In the box is the mod with a squonk bottle, thats it nothing else. Ok there is some card with Japanese writing on it, but Im way to sober to understand it.
So after I ordered I read a review or two and the only negatives I could find was the poor paint job.
But seeing that with 15% discount it only cost R270, I did not really care and thought I will just give it a new paint job. To my surprise when it arrived the paint really was not bad. After a week still 100%, will it hold? I dont know if it will get chips, but all my authentic mods also have chips and scratches from use.

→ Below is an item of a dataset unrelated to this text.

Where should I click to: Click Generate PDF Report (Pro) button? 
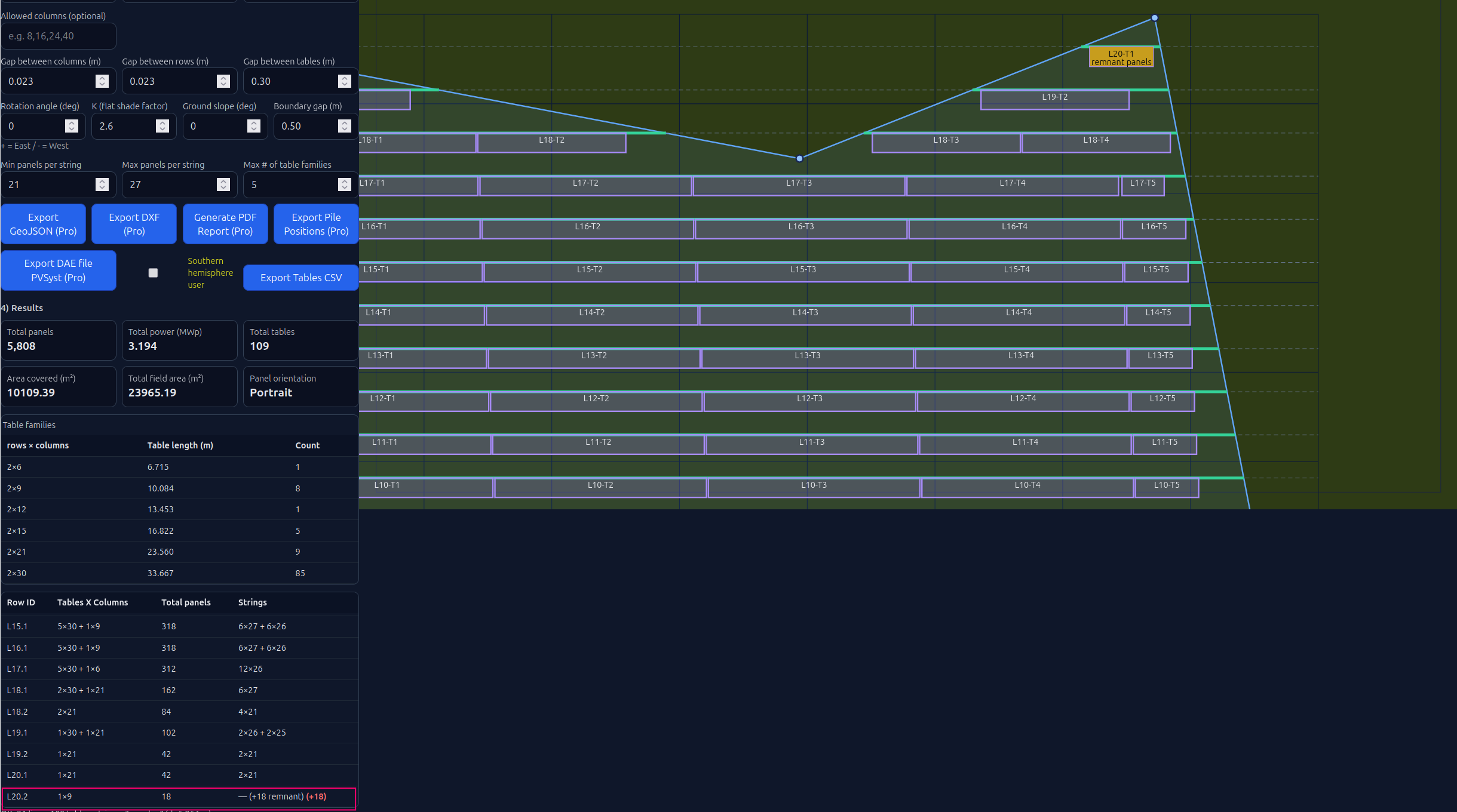point(225,224)
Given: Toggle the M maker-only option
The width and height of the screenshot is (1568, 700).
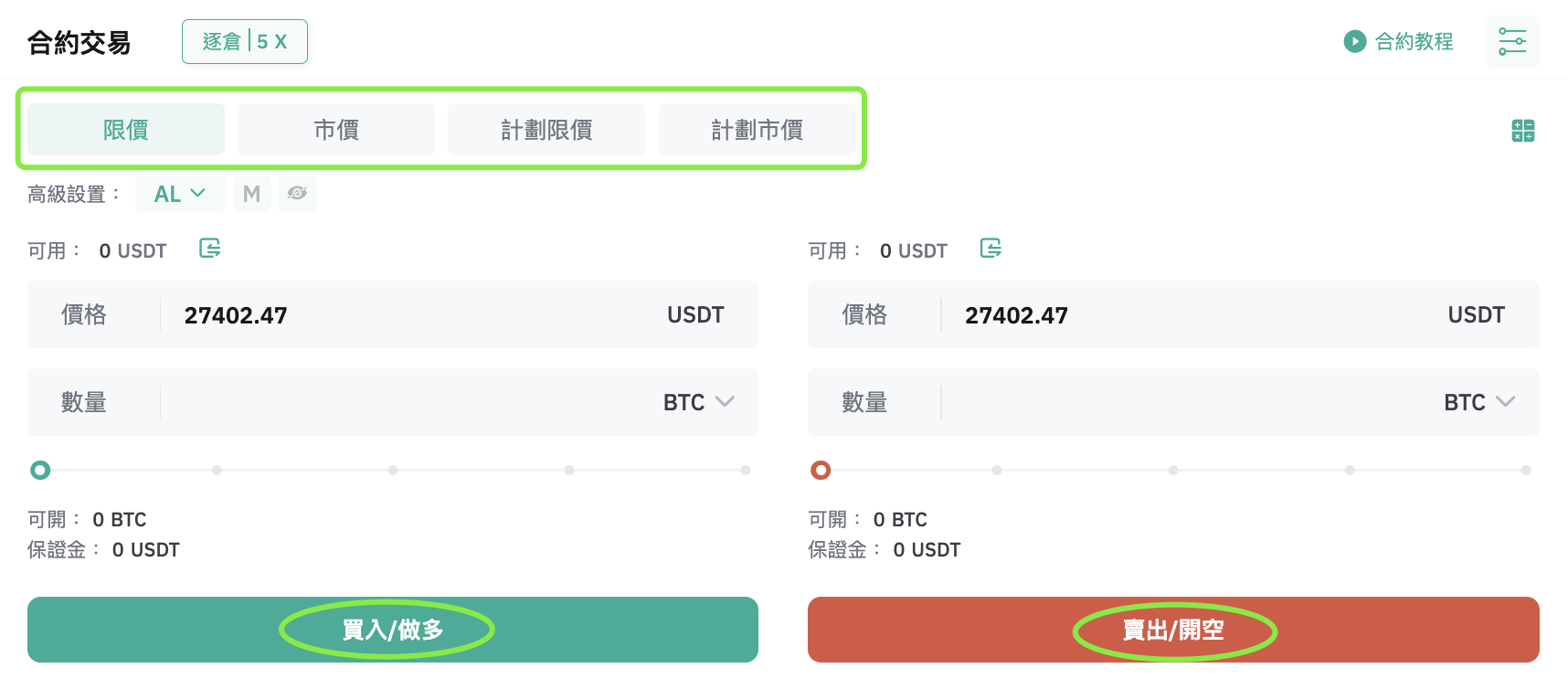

It has a springloaded connecter pin, the battery cap screw is smooth, squonk bottle is just amazing, better than any of the other 5 brands squonk bottles I have. The cap to hold squonk bottle in just pops out from pressure from bottle when you twist it, I have found that after a few days use, it does not want to pop out everytime, so bit of negative is you must squeeze squonk bottle to push down to get cap out. Not a problem if bottle is empty, but full bottle may be bit messy.
Everything else is just perferct. The fire button is a bit stiff to push, so some people may not like that, I prefer it like that, as Im enjoying this mod so much, I have been using it the last few days is my runabout, and with the power button as is, Im fairly confident that it cant fire while in my pocket.
Yes its probably made of cheap chinese plastic, but that is more of a possitive for me.


133g that is with a battery inside. To give you an idea, a Topside weighs something like 193g without a battery. As for the plastic and cheap price it make that you dont care to use and abuse this great shape, size and weight as a daily driver, something most people will not do with the expensive authentic.
It also has a mosfet for some protection

So for now, the best money I have spend on any vape item, its like a pack of ciggies, if its broken(wet) or not to my taste, throw away and get another one. Its a tool to use for its purpose, and a great tool.

Reactions: Like 9 | Winner 2 | Informative 2 | Optimistic 1


----------



## Hooked

@Jean claude Vaaldamme Good for you for swimming against the current no-clone tide - and for having the guts to speak about it. 

Personally, I couldn't care less whether someone is using an authentic mod or a clone - but I love people who swim against current opinion!

Reactions: Like 6 | Agree 3 | Winner 1


----------



## Jean claude Vaaldamme

Hooked said:


> @Jean claude Vaaldamme Good for you for swimming against the current no-clone tide - and for having the guts to speak about it.
> 
> Personally, I couldn't care less whether someone is using an authentic mod or a clone - but I love people who swim against current opinion!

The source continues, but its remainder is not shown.